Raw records
%%

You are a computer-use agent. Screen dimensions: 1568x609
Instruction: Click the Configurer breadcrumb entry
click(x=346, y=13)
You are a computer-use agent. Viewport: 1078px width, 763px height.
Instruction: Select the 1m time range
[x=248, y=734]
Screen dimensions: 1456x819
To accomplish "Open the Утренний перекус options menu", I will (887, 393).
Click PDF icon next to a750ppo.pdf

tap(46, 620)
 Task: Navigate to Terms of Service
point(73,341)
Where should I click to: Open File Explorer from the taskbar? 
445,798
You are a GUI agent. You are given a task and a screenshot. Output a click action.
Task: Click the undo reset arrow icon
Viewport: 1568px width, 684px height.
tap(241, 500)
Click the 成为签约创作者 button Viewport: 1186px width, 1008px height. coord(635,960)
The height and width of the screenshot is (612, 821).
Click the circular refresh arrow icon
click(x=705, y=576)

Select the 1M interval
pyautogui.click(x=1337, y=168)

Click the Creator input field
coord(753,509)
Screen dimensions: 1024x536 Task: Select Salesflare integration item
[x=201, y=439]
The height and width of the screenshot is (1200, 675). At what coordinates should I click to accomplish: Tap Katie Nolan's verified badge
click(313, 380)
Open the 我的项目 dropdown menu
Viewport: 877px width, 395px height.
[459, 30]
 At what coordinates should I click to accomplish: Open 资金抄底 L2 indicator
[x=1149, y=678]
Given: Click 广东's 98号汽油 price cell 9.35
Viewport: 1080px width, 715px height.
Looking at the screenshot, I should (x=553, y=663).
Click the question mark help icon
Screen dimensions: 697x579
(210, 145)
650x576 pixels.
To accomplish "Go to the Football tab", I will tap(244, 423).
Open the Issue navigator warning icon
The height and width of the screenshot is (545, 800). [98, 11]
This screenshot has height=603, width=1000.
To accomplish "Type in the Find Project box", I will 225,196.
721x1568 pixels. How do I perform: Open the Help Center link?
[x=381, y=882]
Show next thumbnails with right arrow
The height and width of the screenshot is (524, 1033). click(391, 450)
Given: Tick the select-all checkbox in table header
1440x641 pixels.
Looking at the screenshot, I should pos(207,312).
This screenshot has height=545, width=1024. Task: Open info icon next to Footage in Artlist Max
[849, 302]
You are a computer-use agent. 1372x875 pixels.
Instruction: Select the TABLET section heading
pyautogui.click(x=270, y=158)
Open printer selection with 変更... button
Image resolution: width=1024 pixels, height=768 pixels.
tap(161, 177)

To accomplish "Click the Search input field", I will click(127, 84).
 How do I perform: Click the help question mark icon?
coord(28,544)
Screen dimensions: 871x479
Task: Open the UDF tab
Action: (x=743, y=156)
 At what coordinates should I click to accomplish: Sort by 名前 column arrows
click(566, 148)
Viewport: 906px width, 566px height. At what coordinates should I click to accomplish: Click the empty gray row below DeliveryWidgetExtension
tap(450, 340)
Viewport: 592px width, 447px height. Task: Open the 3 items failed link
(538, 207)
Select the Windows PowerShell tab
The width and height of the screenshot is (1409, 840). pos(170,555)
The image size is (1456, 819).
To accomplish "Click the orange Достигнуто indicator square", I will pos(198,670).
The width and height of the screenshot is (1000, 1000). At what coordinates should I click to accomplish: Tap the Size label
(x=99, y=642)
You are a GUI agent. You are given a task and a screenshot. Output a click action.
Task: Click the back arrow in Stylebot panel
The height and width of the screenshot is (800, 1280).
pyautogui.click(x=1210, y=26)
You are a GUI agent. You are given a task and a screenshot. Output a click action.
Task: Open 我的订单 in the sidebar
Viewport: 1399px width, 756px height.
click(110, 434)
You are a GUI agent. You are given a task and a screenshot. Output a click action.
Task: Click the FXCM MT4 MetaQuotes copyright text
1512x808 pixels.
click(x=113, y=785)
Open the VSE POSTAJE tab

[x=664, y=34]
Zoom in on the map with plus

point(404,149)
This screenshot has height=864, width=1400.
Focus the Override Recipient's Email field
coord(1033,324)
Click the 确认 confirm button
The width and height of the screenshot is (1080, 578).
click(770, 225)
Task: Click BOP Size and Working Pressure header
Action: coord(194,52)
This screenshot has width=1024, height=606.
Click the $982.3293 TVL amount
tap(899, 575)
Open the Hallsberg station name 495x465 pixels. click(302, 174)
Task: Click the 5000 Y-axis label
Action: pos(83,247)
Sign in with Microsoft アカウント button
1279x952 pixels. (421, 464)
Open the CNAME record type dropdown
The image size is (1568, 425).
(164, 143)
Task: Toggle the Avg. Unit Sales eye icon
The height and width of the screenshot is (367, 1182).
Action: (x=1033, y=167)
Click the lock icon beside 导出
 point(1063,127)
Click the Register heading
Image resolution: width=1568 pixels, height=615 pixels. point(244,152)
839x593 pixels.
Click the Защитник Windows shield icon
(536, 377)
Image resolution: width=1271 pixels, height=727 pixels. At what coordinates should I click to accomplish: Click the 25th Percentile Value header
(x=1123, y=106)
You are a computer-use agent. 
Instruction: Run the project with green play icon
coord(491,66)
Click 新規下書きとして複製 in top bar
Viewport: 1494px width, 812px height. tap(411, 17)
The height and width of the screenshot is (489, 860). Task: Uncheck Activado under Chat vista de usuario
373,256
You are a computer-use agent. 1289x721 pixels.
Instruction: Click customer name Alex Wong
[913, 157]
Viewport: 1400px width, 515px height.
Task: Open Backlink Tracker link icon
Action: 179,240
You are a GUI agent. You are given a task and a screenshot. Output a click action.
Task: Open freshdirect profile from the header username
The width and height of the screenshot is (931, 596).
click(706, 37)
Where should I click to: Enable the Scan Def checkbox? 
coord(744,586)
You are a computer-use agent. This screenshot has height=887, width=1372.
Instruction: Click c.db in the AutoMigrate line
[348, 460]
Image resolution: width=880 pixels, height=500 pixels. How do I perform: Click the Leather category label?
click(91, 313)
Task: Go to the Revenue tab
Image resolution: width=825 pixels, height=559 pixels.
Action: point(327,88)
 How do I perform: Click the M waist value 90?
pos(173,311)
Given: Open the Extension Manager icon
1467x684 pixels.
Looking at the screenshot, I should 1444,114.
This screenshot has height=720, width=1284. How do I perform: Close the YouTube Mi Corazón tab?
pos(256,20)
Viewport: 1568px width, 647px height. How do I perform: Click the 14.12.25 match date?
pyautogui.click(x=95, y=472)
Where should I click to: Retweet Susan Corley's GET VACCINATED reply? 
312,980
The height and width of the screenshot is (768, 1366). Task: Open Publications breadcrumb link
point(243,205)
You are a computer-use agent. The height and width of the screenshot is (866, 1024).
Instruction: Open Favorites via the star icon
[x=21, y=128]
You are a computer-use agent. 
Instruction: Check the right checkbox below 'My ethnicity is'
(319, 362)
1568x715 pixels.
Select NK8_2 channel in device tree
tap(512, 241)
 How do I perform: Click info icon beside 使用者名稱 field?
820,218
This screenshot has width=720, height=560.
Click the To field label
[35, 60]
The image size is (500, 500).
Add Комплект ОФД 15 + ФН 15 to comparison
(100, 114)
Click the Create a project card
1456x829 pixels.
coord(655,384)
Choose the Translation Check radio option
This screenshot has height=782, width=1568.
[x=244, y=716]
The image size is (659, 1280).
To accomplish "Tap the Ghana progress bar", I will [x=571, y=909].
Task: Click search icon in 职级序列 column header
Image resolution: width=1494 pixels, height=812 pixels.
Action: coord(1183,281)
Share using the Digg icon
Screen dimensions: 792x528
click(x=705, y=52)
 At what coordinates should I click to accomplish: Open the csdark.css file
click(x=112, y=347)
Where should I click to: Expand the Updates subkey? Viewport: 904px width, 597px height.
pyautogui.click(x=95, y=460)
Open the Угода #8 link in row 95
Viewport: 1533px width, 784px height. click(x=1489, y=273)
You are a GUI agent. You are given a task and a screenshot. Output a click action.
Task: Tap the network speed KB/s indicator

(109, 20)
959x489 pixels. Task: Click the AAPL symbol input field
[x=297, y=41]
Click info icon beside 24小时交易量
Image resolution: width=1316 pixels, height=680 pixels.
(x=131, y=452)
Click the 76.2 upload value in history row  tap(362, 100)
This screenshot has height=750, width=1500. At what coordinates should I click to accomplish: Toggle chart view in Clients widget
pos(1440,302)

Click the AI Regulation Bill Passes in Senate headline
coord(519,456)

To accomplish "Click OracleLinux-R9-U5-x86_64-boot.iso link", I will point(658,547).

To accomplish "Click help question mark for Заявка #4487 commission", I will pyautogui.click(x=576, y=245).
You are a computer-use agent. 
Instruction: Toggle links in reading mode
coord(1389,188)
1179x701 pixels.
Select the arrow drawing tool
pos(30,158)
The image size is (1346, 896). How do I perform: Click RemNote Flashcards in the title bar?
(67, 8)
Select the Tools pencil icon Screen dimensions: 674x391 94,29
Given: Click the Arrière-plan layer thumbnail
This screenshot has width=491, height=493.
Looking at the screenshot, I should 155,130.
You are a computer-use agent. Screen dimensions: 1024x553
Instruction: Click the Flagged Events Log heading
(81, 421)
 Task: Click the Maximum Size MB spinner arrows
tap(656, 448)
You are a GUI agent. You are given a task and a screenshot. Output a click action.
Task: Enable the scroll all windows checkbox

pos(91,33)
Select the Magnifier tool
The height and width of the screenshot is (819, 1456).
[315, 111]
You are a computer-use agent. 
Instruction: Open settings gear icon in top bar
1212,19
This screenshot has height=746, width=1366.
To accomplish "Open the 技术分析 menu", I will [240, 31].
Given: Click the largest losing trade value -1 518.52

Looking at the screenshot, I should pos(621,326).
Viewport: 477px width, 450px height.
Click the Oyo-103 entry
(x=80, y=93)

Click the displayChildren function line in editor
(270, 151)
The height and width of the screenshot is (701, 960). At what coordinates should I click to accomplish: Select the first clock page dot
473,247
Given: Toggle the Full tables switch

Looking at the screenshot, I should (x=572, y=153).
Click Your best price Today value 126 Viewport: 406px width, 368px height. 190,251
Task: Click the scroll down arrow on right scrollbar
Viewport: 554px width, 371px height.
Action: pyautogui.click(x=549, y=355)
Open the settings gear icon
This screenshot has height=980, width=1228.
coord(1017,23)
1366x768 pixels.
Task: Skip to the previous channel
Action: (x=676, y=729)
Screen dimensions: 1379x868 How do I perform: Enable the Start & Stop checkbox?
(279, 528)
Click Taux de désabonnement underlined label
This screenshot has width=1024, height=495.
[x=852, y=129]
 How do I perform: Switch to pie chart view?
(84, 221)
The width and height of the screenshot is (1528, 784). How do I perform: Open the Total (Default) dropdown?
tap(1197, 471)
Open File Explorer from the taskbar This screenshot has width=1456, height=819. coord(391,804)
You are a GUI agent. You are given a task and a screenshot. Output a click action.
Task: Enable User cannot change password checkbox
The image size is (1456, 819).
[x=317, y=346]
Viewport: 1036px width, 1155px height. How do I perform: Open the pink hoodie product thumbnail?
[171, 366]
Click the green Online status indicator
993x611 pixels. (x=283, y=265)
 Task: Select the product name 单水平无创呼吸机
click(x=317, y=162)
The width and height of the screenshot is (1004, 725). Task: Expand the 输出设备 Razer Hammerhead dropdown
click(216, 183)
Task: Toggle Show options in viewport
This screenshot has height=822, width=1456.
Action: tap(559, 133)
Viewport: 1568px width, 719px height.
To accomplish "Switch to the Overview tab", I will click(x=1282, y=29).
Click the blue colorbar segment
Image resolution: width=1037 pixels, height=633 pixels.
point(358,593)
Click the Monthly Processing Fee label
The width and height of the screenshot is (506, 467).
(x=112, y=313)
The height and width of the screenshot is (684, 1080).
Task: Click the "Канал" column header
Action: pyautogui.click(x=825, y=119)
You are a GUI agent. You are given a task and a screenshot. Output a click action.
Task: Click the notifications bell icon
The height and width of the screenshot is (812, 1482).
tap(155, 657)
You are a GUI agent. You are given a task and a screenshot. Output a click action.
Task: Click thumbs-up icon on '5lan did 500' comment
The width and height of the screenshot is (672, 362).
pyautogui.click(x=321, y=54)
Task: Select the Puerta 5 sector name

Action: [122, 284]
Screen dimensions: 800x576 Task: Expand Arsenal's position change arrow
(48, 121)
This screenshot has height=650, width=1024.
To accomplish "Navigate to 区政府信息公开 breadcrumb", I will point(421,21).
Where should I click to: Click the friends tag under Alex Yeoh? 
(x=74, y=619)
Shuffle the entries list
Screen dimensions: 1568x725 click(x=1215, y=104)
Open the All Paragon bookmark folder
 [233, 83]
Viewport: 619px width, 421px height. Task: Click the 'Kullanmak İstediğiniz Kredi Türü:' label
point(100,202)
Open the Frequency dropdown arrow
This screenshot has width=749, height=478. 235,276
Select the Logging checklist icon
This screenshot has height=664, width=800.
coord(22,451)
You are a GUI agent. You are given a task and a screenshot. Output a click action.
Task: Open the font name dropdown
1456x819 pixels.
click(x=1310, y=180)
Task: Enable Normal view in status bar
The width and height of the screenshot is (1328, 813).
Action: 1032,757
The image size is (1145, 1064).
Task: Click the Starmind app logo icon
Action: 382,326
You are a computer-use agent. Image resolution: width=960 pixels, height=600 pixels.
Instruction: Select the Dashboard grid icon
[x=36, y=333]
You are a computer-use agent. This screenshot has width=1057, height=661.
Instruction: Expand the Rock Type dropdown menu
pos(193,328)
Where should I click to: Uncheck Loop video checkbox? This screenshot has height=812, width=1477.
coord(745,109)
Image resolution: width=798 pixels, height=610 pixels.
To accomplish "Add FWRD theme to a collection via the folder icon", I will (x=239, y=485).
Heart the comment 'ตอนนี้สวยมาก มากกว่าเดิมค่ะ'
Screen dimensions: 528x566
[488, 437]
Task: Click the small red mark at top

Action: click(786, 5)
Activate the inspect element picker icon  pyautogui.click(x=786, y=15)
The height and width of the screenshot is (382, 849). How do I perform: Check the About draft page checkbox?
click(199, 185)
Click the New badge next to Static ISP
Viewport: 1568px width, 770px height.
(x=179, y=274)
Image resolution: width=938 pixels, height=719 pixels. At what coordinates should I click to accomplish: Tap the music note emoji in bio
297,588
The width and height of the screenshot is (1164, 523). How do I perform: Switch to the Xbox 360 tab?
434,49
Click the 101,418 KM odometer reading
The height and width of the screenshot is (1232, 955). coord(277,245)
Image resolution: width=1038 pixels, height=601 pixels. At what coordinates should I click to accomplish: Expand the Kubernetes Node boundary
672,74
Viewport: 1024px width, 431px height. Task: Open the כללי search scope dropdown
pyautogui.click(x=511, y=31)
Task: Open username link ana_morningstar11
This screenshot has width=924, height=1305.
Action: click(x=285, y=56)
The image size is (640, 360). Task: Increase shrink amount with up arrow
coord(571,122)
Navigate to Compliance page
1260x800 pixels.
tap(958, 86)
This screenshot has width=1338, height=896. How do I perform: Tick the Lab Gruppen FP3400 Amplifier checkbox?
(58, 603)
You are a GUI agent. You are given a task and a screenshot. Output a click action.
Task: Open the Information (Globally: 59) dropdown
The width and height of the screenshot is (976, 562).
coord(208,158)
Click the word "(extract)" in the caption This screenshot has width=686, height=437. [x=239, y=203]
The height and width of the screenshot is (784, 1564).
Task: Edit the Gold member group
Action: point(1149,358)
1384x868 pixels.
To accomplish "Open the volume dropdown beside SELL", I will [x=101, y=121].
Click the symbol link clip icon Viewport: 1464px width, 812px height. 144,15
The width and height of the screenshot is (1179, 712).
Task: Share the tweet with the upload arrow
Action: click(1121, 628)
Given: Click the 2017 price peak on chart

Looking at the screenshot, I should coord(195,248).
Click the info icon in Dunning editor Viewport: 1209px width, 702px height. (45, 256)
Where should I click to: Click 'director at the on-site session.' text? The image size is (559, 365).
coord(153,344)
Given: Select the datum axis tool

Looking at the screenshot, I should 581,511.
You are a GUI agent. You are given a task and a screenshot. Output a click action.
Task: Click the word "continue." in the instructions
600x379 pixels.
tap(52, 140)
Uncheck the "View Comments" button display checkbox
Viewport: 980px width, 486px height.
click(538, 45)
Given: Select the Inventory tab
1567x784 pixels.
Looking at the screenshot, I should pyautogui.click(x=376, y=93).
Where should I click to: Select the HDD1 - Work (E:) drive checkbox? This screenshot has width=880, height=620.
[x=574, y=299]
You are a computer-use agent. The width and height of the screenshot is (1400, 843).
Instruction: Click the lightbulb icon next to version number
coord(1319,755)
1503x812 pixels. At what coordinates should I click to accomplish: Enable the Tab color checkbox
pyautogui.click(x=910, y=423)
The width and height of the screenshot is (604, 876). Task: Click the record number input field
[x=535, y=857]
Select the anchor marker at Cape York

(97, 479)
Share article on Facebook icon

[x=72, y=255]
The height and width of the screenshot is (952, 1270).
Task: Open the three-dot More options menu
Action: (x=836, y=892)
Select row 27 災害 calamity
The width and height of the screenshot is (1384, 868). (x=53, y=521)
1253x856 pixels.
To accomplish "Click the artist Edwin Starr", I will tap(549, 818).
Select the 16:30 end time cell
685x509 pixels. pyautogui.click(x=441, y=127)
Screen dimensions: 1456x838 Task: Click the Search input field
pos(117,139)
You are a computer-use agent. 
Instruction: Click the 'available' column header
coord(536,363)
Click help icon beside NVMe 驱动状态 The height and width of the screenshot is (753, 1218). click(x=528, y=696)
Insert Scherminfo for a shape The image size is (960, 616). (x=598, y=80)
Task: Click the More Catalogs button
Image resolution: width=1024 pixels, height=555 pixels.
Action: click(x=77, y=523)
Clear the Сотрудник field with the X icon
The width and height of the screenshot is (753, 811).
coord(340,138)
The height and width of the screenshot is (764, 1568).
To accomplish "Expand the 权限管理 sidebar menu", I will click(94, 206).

%%

*Given exercise*: Copy out the data above word for word, starting at the very beginning of the data and ending at the line that contains "tap(46, 620)".

*Expected answer*:
You are a computer-use agent. Screen dimensions: 1568x609
Instruction: Click the Configurer breadcrumb entry
click(x=346, y=13)
You are a computer-use agent. Viewport: 1078px width, 763px height.
Instruction: Select the 1m time range
[x=248, y=734]
Screen dimensions: 1456x819
To accomplish "Open the Утренний перекус options menu", I will (887, 393).
Click PDF icon next to a750ppo.pdf

tap(46, 620)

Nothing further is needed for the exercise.